* **INSTRUCTIONS TO FOLLOW**
Return the data below line for line, changing nothing.

Word and element pointing data
________________________
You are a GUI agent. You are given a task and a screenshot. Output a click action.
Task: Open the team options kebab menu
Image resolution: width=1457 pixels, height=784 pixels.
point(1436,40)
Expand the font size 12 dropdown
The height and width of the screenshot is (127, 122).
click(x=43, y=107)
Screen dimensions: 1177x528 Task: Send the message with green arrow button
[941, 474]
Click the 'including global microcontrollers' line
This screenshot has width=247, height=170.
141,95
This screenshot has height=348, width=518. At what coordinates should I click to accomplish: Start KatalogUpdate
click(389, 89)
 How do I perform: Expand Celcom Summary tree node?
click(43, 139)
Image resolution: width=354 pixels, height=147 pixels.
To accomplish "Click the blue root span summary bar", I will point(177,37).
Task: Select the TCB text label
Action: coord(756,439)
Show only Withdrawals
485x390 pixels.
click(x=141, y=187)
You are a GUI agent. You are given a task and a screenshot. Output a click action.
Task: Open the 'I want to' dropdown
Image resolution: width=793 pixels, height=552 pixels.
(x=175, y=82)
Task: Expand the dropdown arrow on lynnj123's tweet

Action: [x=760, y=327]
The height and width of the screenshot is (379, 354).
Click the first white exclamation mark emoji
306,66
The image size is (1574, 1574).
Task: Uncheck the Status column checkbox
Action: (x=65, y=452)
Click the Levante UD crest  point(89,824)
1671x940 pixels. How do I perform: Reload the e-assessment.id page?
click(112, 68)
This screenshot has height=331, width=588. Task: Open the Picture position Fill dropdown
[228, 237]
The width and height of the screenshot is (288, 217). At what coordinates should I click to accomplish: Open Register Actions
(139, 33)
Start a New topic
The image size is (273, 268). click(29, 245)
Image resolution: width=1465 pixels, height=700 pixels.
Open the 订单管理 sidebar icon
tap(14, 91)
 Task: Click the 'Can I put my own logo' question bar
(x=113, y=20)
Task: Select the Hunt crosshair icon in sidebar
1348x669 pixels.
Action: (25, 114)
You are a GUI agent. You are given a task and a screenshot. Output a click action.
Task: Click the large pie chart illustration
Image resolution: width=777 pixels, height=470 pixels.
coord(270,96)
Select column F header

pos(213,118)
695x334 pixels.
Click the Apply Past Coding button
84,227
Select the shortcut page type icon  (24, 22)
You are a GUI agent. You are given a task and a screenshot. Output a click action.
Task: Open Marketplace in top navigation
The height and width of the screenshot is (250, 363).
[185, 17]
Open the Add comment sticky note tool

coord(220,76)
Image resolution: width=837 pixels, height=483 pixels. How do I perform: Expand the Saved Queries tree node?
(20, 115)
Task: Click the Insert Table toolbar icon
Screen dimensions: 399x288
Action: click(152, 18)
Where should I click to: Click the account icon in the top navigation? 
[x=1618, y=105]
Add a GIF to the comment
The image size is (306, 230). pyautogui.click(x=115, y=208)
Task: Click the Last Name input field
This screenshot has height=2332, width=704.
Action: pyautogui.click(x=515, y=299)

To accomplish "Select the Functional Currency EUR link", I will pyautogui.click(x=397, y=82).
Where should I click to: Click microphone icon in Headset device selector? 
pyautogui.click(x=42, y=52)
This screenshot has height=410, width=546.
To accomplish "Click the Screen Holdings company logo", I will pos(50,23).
________________________
* **WRITTEN REPLY**
You are a GUI agent. You are given a task and a screenshot. Output a click action.
Task: Open the team options kebab menu
Image resolution: width=1457 pixels, height=784 pixels.
point(1436,40)
Expand the font size 12 dropdown
The height and width of the screenshot is (127, 122).
click(x=43, y=107)
Screen dimensions: 1177x528 Task: Send the message with green arrow button
[941, 474]
Click the 'including global microcontrollers' line
This screenshot has width=247, height=170.
141,95
This screenshot has height=348, width=518. At what coordinates should I click to accomplish: Start KatalogUpdate
click(389, 89)
 How do I perform: Expand Celcom Summary tree node?
click(43, 139)
Image resolution: width=354 pixels, height=147 pixels.
To accomplish "Click the blue root span summary bar", I will point(177,37).
Task: Select the TCB text label
Action: coord(756,439)
Show only Withdrawals
485x390 pixels.
click(x=141, y=187)
You are a GUI agent. You are given a task and a screenshot. Output a click action.
Task: Open the 'I want to' dropdown
Image resolution: width=793 pixels, height=552 pixels.
(x=175, y=82)
Task: Expand the dropdown arrow on lynnj123's tweet

Action: [x=760, y=327]
The height and width of the screenshot is (379, 354).
Click the first white exclamation mark emoji
306,66
The image size is (1574, 1574).
Task: Uncheck the Status column checkbox
Action: (x=65, y=452)
Click the Levante UD crest  point(89,824)
1671x940 pixels. How do I perform: Reload the e-assessment.id page?
click(112, 68)
This screenshot has height=331, width=588. Task: Open the Picture position Fill dropdown
[228, 237]
The width and height of the screenshot is (288, 217). At what coordinates should I click to accomplish: Open Register Actions
(139, 33)
Start a New topic
The image size is (273, 268). click(29, 245)
Image resolution: width=1465 pixels, height=700 pixels.
Open the 订单管理 sidebar icon
tap(14, 91)
 Task: Click the 'Can I put my own logo' question bar
(x=113, y=20)
Task: Select the Hunt crosshair icon in sidebar
1348x669 pixels.
Action: (25, 114)
You are a GUI agent. You are given a task and a screenshot. Output a click action.
Task: Click the large pie chart illustration
Image resolution: width=777 pixels, height=470 pixels.
coord(270,96)
Select column F header

pos(213,118)
695x334 pixels.
Click the Apply Past Coding button
84,227
Select the shortcut page type icon  (24, 22)
You are a GUI agent. You are given a task and a screenshot. Output a click action.
Task: Open Marketplace in top navigation
The height and width of the screenshot is (250, 363).
[185, 17]
Open the Add comment sticky note tool

coord(220,76)
Image resolution: width=837 pixels, height=483 pixels. How do I perform: Expand the Saved Queries tree node?
(20, 115)
Task: Click the Insert Table toolbar icon
Screen dimensions: 399x288
Action: click(152, 18)
Where should I click to: Click the account icon in the top navigation? 
[x=1618, y=105]
Add a GIF to the comment
The image size is (306, 230). pyautogui.click(x=115, y=208)
Task: Click the Last Name input field
This screenshot has height=2332, width=704.
Action: pyautogui.click(x=515, y=299)

To accomplish "Select the Functional Currency EUR link", I will pyautogui.click(x=397, y=82).
Where should I click to: Click microphone icon in Headset device selector? 
pyautogui.click(x=42, y=52)
This screenshot has height=410, width=546.
To accomplish "Click the Screen Holdings company logo", I will pos(50,23).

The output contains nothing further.